Communications is achieved with the collaboration of the elements in the Communications_Subsystem. The ReedSwitch has simple On-Off state behavior. It propagates events to other classes in the communication subsystem to enable and disable communications specifically the CoilDriver and CommunicationsGnome. This prevents inadvertent reprogramming of the pacemaker by ambient radiation, arc welders, and microwave ovens. The GEN() macro sends the named event (and any specified parameters) to the object with the named role. For example, the ReedSwitch knows the CommunicationsGnome as myGnome. Using

myGnome->GEN(RS_Close)

sends the RS_Close event to the CommunicationsGnome. The Reed Switch has simple On-Off state behavior, as shown in Figure 7-7.

Figure 7-7. ReedSwitch State Model

graphics/07fig07.gif

The CoilDriver class has more elaborate state behavior, as shown in Figure 7-8. At the highest level, the CoilDriver has two or-states: Disabled (the default) and Enabled.
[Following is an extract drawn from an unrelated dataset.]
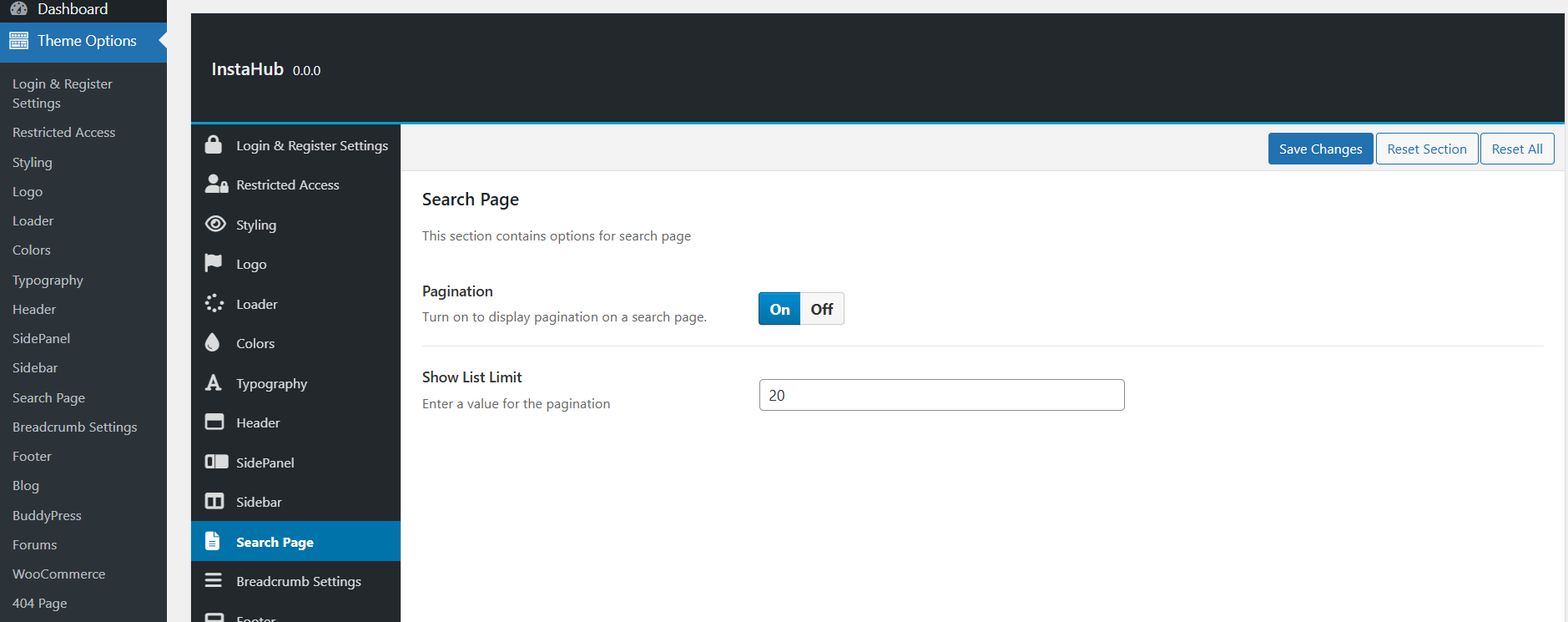Viewport: 1568px width, 622px height.
Task: Click the Reset All button
Action: (1516, 149)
When the ReedSwitch closes, it propagates an RS_Open event to the CoilDriver and the CoilDriver enters the Enabled states.
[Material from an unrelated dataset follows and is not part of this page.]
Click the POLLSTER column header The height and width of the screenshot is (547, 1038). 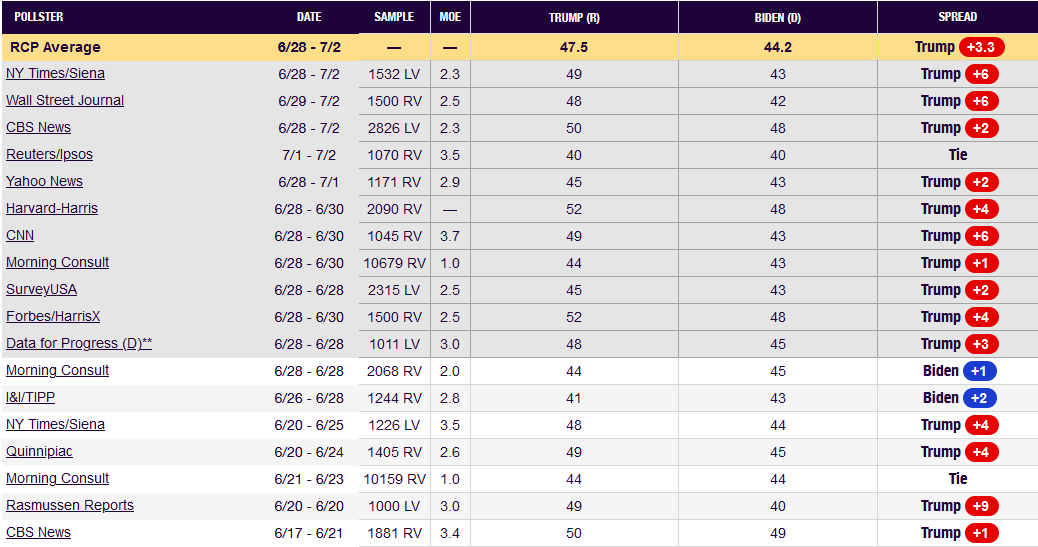[39, 17]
Figure 7-8. CoilDriver State Model

graphics/07fig08.gif

Inside of the Enabled state, there are three nested or-states: Idle, Receiving, and Transmitting. Since these are or-states, communication proceeds in a half-duplex fashion.

When the CoilDriver is in the Idle state, an incoming pulse causes it to go into the receiving state. The CoilDriver hardware contains an internal one-shot timer that determines pulse widths and issues an interrupt to the CoilDriver when a pulse is detected that is within the proper time window that results in the evPulse event shown in the statechart.

The ReceivingBit state counts the pulses that occur within the bit window. As long as a pulse is received before the timeout occurs, the timer is restarted. The number of pulses is tracked in the count attribute of the CoilDriver class. When the tm(BIT_WAIT) occurs, the decode() operation determines that it is either a 0 (in the range of 13 to 17 pulses) or a 1 (in the range of 5 to 10 pulses). This decoded bit is then shifted into a value that will hold the transmitted byte. Once all 8 bits have been shifted in, the completed byte is sent over to the Communications Gnome and the CoilDriver enters the WaitingForBit state. In this state, either an evPulse can be received (indicating the start of the next bit) or a timeout (indicating the end of the message) occurs. If the end of the message is found, the end of message (EOM) event is sent to the CommunicationsGnome so that it can process the now completely received message.

The other possibility from the Idle state is that the Communications Gnome sends a byte to be transmitted. For each bit in the byte to be transmitted, the CoilDriver shifts out the next bit, determines the number of pulses needed to send the bit (held in the pulstCt attribute), and sends pulses the coil that many times. Once all the bits have been sent out, the CoilDriver sends a DoneSending event to the CoilDriver to get the next byte to transmit.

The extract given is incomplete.